# Bilstein: Sport vs. Heavy-Duty



## Pvt. Joker (Dec 20, 2001)

I'm going to get new front struts this spring and was wondering which would suit me better? I have a 2000 323Ci (std sport susp). The OE struts are virtually shot, but I liked the ride/firmness when they were new. I've heard that the Bilstein HD are a better match for the OE shocks, whereas the Bilstein sorts are firmer than the OE. Is that true?

Also, what is the life expectancy of a Bilstein strut?


----------



## Kaz (Dec 21, 2001)

For most applications, the only difference between Sport and HD is shock length. The valving is identical. You need to match the shock to the length of your springs. HD is same as stock, Sport is for shorter springs.


----------



## Pvt. Joker (Dec 20, 2001)

Kaz said:


> For most applications, the only difference between Sport and HD is shock length. The valving is identical. You need to match the shock to the length of your springs. HD is same as stock, Sport is for shorter springs.


Thanks! :thumbup:


----------



## PhilH (Jun 7, 2002)

From what I've heard from several BMW owners (I have no direct experience) if you replace your OEM shocks with Bilstein HDs using the stock springs the ride will be quite a bit harsher, with a corresponding improvement in handling. If you liked your OEM shocks when they were new, maybe you should get new OEM shocks.


----------



## Moderato (Nov 24, 2003)

I had Bilstein HD's on my Jetta with stock springs & 17's. The ride was more harsh then my 330i Sport Package, but the improvement in handling over the Jetta's OEM dampers was amazing.
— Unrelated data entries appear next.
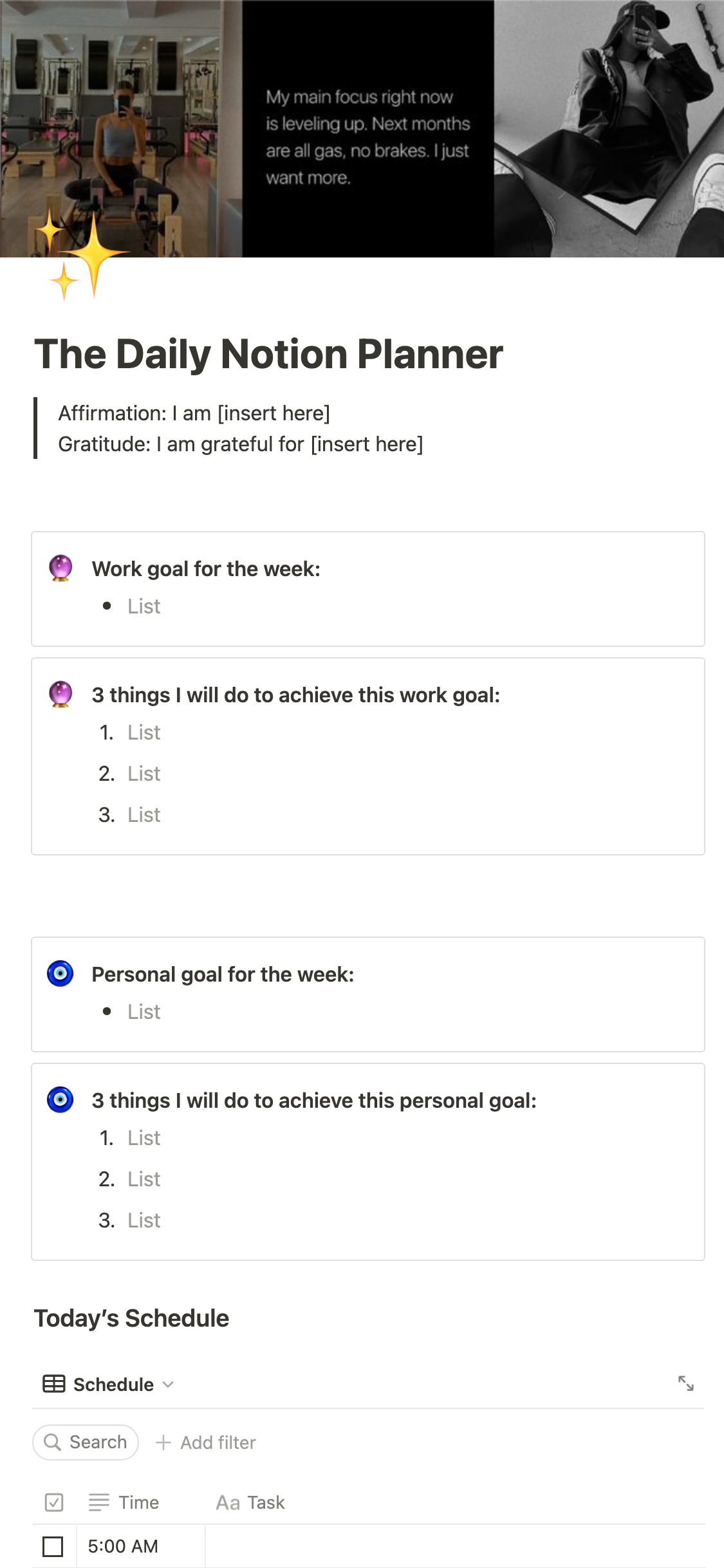Click the 5:00 AM time cell
Viewport: 724px width, 1568px height.
coord(140,1546)
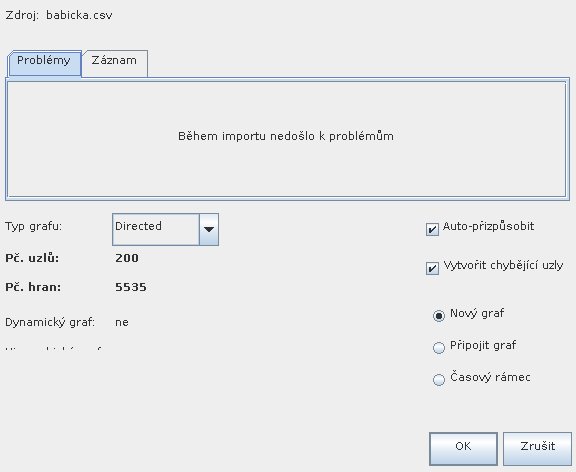The width and height of the screenshot is (576, 472).
Task: Click the Pč. uzlů label
Action: 32,258
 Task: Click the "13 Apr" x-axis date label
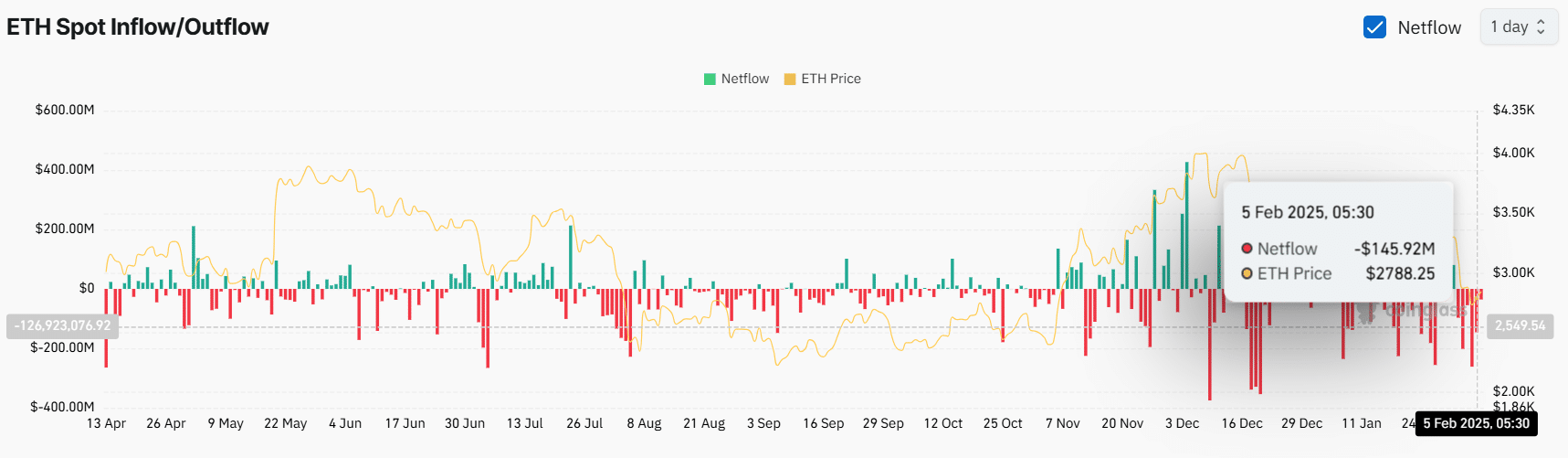(x=106, y=423)
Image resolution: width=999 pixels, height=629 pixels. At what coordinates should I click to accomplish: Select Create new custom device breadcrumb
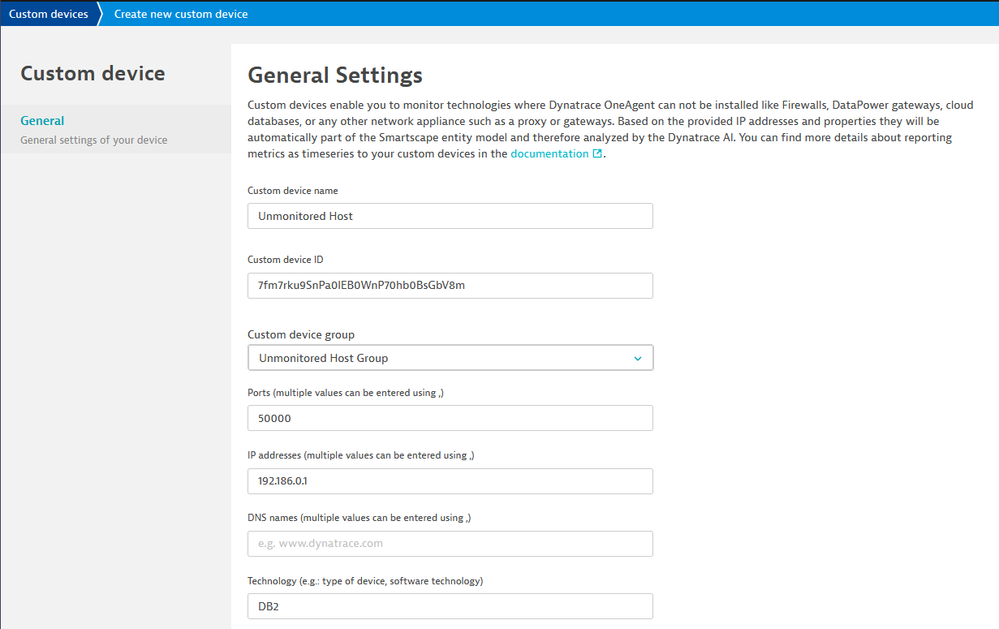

Also the HD's have a lifetime garantee.


----------



## Nick325xiT 5spd (Dec 24, 2001)

If you care about ride quality, consider a set of double adjustable konis.

Bilsteins and S/A Konis have a lot of compression damping (much less in the S/A Konis, but it can still be uncomfortable) dialled in. The D/A Konis can be set from softer than OEM to VERY STIFF so you can tailor the ride to your mood and passengers.


----------